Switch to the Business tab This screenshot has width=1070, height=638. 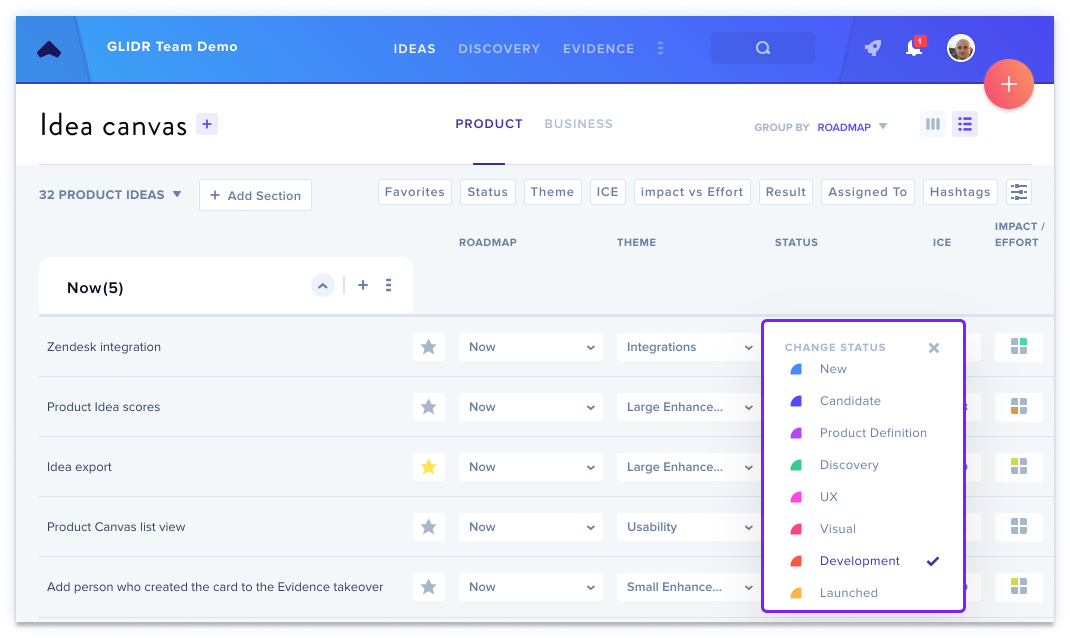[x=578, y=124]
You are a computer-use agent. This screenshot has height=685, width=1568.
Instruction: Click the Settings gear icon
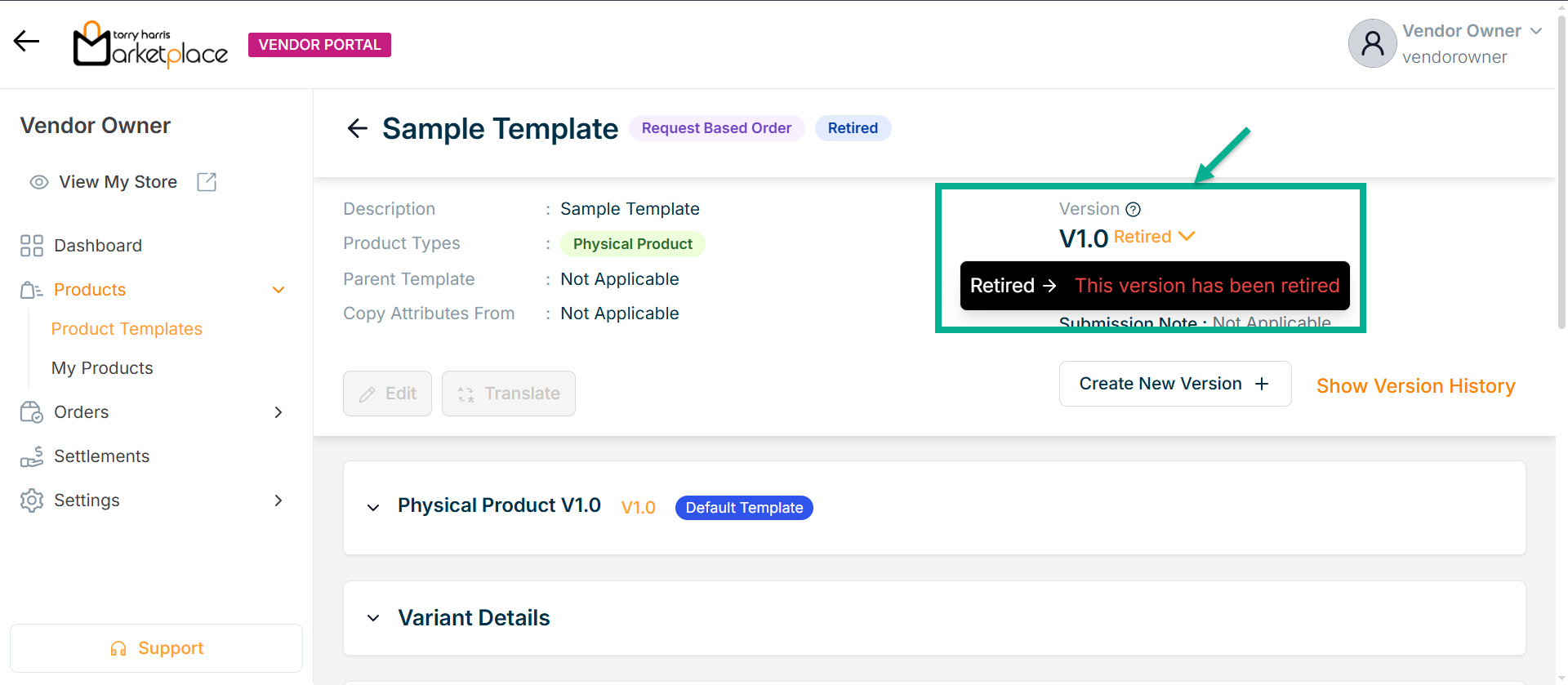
# # # # # # #
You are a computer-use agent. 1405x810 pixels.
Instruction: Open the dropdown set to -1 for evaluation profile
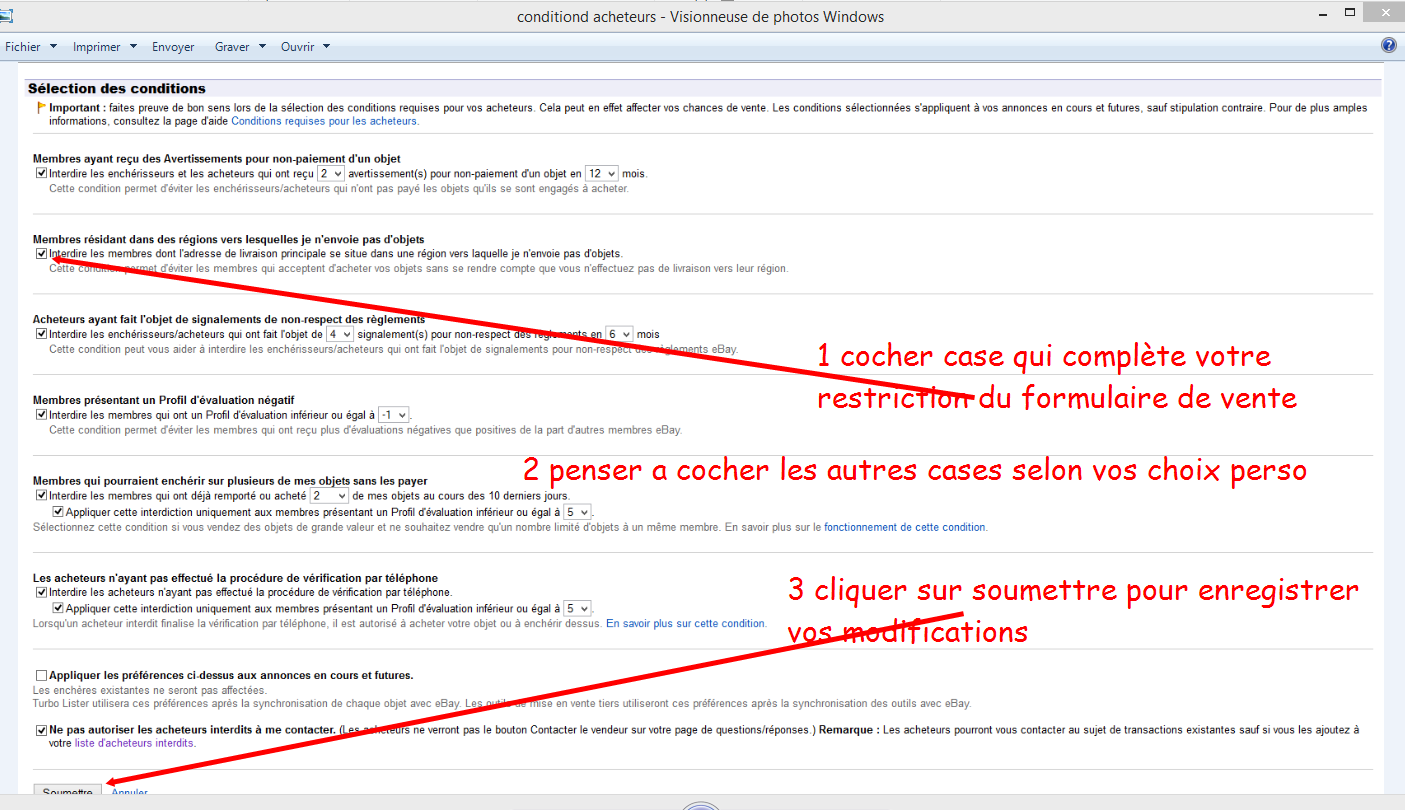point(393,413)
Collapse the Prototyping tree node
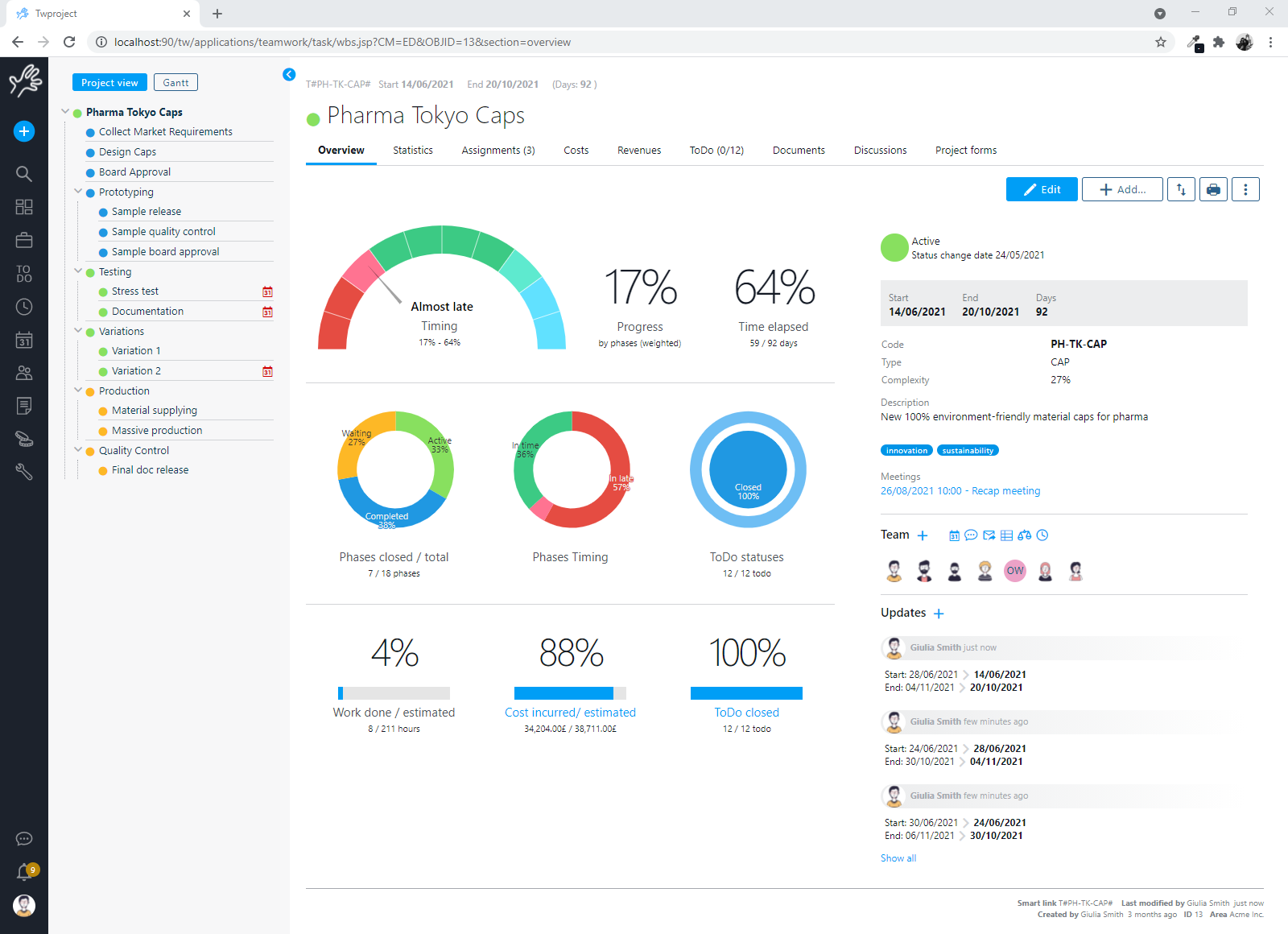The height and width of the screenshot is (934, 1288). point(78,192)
# # # # # # #
* [To be done]:
Identify every line in the entries above that contains the word "Instruction", matching case exactly, and copy each of those lines.

* [Exercise response]:
Instruction: Click the Settings gear icon
Instruction: Open the dropdown set to -1 for evaluation profile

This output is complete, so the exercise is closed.